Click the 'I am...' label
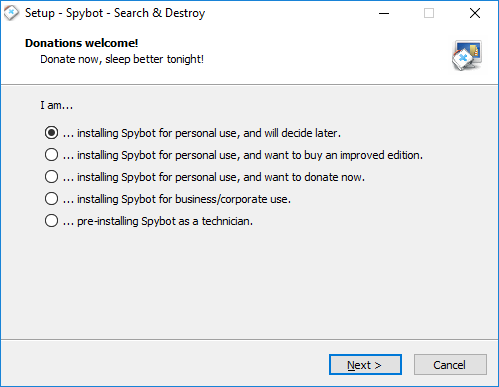 click(57, 105)
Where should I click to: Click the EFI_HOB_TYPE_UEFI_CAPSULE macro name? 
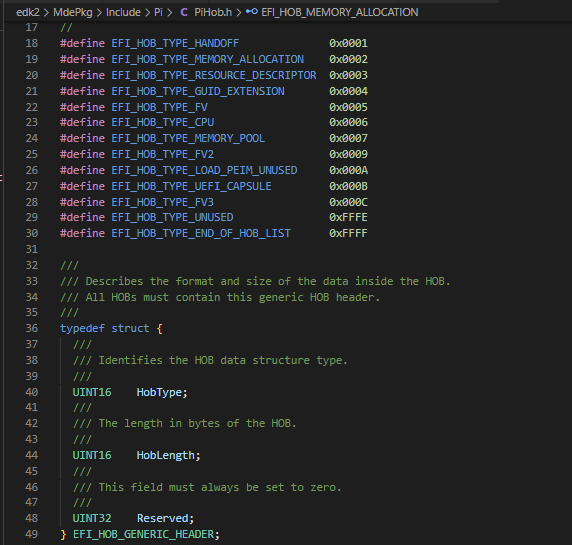tap(191, 186)
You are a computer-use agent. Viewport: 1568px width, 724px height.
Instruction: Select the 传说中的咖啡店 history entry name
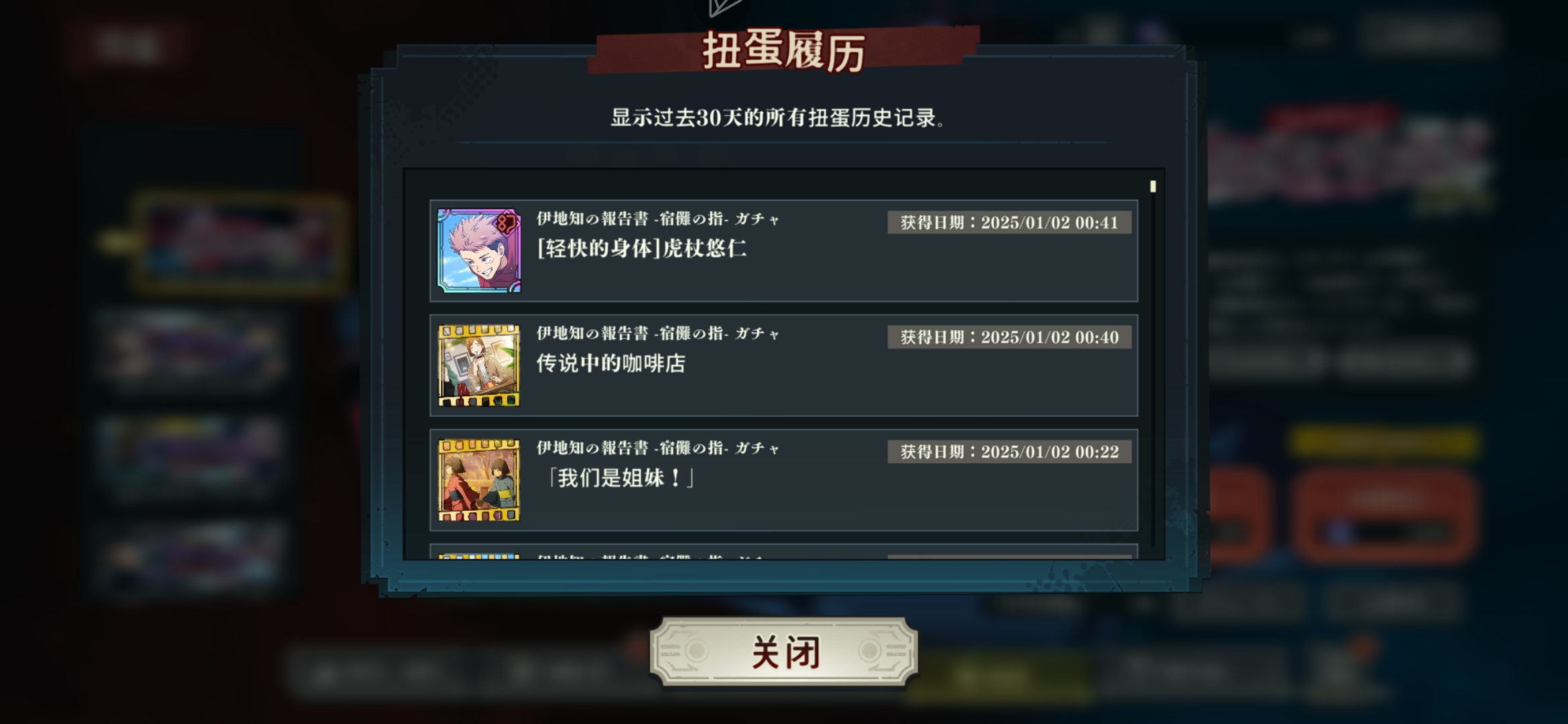coord(610,363)
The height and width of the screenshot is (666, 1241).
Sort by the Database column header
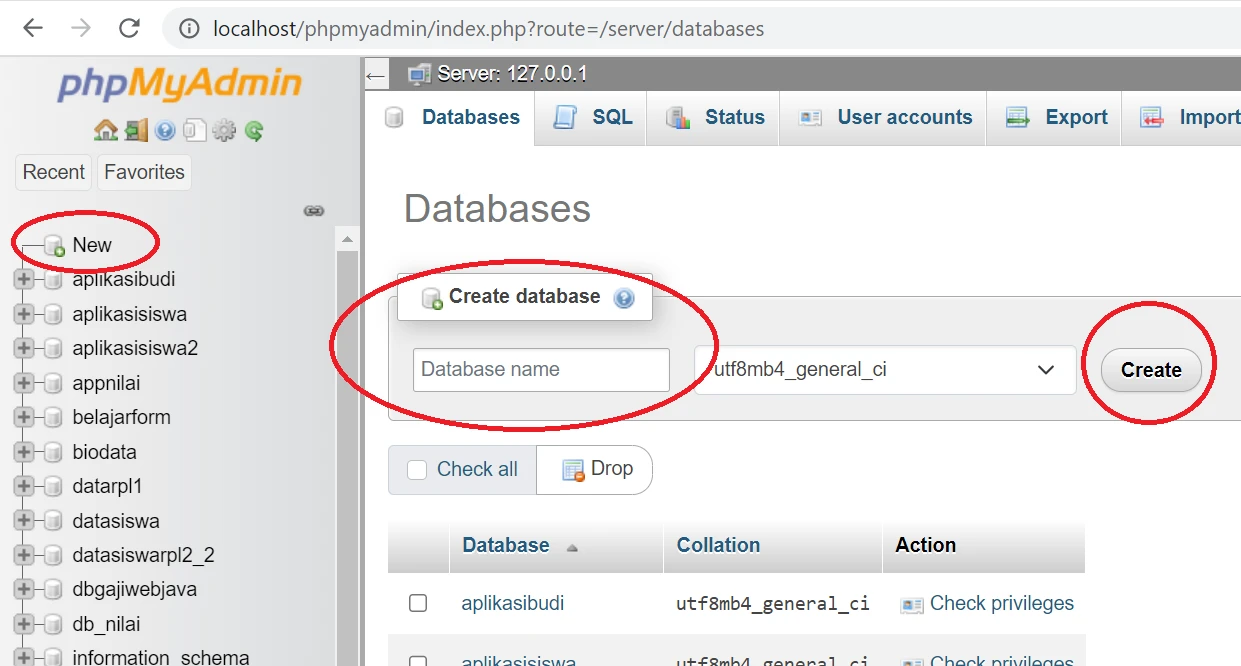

####################

Exercise goal:
An exact copy of the records is required. Pictures do not belong in it.

Result:
Click the 'I am...' label
 click(57, 105)
Where should I click to: Click the EFI_HOB_TYPE_UEFI_CAPSULE macro name? 
tap(191, 186)
You are a computer-use agent. Viewport: 1568px width, 724px height.
Instruction: Select the 传说中的咖啡店 history entry name
coord(610,363)
The height and width of the screenshot is (666, 1241).
Sort by the Database column header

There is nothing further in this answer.